- Born: Kobe, Japan
- Education: Kyoto City University of Arts Universität der Künste Berlin Hochschule für Musik und Theater Hannover
- Occupations: Pianist, performance artist
- Years active: 2000–present
- Known for: Classical piano, performance art

= Eriko Makimura =

Japanese pianist and performance artist

Eriko Makimura (Japanese: 牧村 英里子) is a Japanese concert pianist, performance artist, and educator known for her expressive interpretations of classical music and the integration of performance art into her piano recitals. Her work often explores themes of identity, trauma, and personal freedom.

== Early life and education ==
Makimura was born in Kobe, Japan, and began playing piano at the age of two. She studied at Kyoto City University of Arts and Music under Professor A. Jinzai, earning awards from the Kyoto Music Corporation in 2002.

She pursued further studies at the Universität der Künste Berlin with Professor Klaus Hellwig, graduating with top honors in 2006. She later joined the Soloklasse program at the Hochschule für Musik und Theater Hannover under Professor Markus Becker.

== Career ==
Makimura has performed as a soloist and chamber musician throughout Europe and Japan. She has won several international competitions, including:
- 1st Prize – Chamber Music Competitions in Rome
- 2nd Prize – Chamber Music Contest in Atri, Italy (2004)
- Grand Prix – Krzysztof Penderecki International Chamber Music Competition, Kraków (2005)
- 1st Prize and Audience Prize – 2nd European Chamber Music Competition (2007)

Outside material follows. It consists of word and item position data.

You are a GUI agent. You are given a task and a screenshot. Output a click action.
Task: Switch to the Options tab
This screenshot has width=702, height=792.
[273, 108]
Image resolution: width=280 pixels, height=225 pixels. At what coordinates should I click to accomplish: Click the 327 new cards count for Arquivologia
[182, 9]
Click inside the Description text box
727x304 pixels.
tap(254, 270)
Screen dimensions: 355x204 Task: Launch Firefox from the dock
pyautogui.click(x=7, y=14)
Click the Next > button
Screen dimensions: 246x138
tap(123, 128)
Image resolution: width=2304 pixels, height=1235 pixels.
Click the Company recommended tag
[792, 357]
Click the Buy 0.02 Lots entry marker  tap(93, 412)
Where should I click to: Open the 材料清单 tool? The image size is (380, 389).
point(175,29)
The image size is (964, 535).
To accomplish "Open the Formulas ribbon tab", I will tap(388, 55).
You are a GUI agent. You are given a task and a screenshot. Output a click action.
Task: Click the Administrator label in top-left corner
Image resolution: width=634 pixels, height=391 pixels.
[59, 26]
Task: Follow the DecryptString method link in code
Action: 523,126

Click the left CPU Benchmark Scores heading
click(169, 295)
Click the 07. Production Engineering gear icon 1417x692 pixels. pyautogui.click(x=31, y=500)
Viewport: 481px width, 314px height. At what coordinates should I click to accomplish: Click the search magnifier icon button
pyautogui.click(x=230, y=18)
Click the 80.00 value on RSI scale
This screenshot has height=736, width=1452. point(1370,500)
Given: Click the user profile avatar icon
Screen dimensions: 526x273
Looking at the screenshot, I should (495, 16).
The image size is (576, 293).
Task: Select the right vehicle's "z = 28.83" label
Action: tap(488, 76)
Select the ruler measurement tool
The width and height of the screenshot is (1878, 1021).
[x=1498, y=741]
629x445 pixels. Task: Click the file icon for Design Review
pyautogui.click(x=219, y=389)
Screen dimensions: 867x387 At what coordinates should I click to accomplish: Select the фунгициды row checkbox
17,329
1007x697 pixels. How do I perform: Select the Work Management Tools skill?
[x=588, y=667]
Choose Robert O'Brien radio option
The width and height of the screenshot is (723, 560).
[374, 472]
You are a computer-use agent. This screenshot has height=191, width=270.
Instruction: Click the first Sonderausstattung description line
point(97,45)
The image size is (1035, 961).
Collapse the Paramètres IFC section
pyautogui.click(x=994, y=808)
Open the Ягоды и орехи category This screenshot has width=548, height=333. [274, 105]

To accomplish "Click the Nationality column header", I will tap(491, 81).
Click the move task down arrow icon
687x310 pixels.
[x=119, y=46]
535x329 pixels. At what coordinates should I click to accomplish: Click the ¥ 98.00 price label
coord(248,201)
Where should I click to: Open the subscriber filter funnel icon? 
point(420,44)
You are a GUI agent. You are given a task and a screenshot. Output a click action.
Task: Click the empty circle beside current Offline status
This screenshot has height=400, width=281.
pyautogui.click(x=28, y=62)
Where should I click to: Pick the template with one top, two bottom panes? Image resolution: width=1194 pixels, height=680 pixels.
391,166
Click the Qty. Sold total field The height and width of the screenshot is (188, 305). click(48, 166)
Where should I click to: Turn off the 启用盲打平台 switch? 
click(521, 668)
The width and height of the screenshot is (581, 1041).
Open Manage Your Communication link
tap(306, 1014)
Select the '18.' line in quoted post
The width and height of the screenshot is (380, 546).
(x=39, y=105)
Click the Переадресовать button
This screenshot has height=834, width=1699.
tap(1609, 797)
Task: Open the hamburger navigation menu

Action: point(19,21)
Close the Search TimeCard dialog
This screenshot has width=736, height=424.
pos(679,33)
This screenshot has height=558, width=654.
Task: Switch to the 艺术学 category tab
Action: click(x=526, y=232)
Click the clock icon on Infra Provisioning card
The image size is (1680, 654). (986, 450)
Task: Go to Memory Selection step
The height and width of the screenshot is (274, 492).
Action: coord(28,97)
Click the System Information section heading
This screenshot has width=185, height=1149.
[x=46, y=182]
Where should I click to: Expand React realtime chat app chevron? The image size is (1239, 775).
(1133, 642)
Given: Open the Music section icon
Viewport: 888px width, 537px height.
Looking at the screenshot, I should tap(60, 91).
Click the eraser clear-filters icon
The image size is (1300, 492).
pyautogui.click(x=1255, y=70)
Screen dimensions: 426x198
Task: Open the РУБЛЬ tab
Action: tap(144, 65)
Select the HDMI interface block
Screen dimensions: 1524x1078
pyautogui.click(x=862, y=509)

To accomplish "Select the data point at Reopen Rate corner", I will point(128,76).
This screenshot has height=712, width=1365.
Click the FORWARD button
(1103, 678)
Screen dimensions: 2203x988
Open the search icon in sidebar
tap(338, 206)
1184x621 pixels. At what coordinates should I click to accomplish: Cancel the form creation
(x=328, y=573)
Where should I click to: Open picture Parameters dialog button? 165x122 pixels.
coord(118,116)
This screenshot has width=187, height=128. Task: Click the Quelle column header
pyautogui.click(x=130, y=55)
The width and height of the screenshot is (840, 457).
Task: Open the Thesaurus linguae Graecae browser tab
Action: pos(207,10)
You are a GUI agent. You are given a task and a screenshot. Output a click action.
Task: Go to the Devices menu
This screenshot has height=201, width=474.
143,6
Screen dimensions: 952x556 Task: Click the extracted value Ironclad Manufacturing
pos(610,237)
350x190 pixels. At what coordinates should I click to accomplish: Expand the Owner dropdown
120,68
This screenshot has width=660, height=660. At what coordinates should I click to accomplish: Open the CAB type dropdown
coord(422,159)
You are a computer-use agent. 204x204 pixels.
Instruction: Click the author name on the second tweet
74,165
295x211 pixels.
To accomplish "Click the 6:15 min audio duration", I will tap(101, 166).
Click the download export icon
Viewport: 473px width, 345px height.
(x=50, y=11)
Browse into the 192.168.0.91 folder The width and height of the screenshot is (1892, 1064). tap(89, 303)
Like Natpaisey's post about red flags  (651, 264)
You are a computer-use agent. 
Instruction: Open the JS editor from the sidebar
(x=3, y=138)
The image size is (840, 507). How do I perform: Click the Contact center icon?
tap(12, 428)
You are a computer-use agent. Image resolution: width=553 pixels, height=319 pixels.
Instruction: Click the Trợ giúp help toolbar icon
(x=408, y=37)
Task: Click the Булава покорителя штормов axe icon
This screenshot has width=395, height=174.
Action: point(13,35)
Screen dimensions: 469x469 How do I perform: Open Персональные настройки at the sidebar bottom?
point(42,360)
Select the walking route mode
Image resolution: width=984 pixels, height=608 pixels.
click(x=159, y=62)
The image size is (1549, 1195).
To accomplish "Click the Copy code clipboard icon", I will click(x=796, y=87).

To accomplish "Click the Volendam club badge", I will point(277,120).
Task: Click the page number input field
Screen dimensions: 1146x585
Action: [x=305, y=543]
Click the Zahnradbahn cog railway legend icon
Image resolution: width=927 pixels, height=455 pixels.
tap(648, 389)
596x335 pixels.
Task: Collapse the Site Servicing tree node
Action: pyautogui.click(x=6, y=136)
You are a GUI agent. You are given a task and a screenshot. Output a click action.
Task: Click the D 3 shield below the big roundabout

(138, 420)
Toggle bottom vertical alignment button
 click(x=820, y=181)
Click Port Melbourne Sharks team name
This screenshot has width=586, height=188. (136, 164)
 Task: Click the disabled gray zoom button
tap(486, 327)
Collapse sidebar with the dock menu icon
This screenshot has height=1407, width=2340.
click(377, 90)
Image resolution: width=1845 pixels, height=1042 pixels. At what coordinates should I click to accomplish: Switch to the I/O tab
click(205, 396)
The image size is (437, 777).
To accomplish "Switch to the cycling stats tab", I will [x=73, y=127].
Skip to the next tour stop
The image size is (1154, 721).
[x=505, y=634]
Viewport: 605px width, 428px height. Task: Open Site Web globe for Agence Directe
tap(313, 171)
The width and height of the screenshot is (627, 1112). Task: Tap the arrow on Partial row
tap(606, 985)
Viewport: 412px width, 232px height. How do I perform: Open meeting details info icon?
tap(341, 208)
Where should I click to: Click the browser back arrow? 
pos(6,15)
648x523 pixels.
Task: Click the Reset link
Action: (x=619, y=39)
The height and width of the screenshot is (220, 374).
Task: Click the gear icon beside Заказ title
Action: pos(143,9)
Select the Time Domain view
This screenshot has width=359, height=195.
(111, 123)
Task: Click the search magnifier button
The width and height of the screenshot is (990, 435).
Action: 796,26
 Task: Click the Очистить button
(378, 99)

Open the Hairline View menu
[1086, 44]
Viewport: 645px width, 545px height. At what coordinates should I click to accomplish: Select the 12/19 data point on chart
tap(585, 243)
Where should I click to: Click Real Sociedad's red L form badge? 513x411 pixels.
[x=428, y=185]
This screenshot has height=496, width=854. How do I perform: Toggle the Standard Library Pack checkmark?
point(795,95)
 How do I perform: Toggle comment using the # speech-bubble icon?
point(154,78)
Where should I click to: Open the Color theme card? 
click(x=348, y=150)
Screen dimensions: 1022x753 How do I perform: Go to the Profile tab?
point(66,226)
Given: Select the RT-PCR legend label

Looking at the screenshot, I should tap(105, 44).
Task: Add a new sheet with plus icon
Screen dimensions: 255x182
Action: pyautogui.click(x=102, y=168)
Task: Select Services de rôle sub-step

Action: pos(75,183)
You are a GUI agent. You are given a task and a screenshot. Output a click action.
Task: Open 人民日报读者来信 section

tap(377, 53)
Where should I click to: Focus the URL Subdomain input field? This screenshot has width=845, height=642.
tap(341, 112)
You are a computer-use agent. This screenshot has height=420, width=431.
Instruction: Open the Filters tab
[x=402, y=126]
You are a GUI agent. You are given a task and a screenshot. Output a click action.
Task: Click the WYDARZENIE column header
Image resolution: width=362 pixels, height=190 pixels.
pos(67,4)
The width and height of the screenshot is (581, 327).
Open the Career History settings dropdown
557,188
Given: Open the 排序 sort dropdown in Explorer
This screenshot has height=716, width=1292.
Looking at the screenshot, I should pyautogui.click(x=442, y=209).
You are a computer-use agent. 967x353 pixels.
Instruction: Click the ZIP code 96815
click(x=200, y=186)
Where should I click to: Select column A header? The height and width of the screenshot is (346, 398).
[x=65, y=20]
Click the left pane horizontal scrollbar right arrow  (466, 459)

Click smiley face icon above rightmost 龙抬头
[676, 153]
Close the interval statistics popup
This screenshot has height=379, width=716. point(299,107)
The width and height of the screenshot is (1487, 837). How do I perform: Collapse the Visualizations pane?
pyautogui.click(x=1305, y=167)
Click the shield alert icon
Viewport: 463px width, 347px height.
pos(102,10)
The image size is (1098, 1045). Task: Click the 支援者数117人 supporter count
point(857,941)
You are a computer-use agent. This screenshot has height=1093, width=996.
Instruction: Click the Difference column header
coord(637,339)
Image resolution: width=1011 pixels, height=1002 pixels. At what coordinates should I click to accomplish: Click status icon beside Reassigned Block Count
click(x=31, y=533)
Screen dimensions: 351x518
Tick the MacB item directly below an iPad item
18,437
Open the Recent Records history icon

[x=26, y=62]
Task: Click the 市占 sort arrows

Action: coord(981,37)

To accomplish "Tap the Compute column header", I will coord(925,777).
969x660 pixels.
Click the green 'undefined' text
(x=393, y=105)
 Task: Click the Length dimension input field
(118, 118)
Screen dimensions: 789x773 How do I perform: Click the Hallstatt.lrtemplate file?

She became a member of the European Chamber Music Academy (ECMA) in 2007.

In 2009 and 2010, she was a musical director of "Den Collinske Gaard", a new arts & exhibition salon in Copenhagen.

In 2008, she founded Eriko Makimura & Co., a solo piano and performance art network. One of the notable projects under this banner is the Seven Deadly Sins concert series, which ran from 2016 to 2022 at KoncertKirken in Copenhagen. This series blended classical piano performances with theatrical elements, showcasing her innovative approach to classical music.

Under the Cherry Trees is a performance presented — in collaboration with Frida Barfod — on 14 November 2024, at KoncertKirken in Copenhagen. The performance is part of Makimura's larger project Eriko Makimura Plays Four Seasons, which artistically interprets the seasons through a combination of piano music, theatrical elements, and visual art. The Under the Cherry Trees segment represents spring and features a piano transcription of Igor Stravinsky's The Rite of Spring.

Makimura is based in Berlin and Copenhagen. In addition to her performances, she writes essays and maintains a blog where she discusses music, art, and cultural topics.

== Artistic style ==
Makimura is known for fusing traditional piano performance with performance art. Her recitals often include spoken word, theatrical staging, and visual symbolism, challenging classical music conventions and exploring emotional and existential themes.

In an interview in 2009, Makimura discussed her experience performing with DJ Spooky, highlighting her versatility and willingness to explore different musical genres:

It was the first time I ever played with the piano amplified electrically... DJ Spooky was very charming and has interesting ideas and an impressive network of collaborators such as Pierre Boulez, Steve Reich and Ryuichi Sakamoto.

Makimura contributed a personal story to NXT Magazine, reflecting on her roots and the influence of her grandfather:

Gojo is a city where I decided to become a pianist... My grandfather was a doctor, a Buddhist scholar, an author, a pioneer of organic farming, a lifelong advocate of human justice and a huge classical music lover.

== In popular culture ==
Makimura is the subject of the 2020 Danish documentary film Being Eriko (Erikos verdener), directed by Jannik Splidsboel. The film examines her artistic journey and personal story, addressing identity, trauma, and transformation.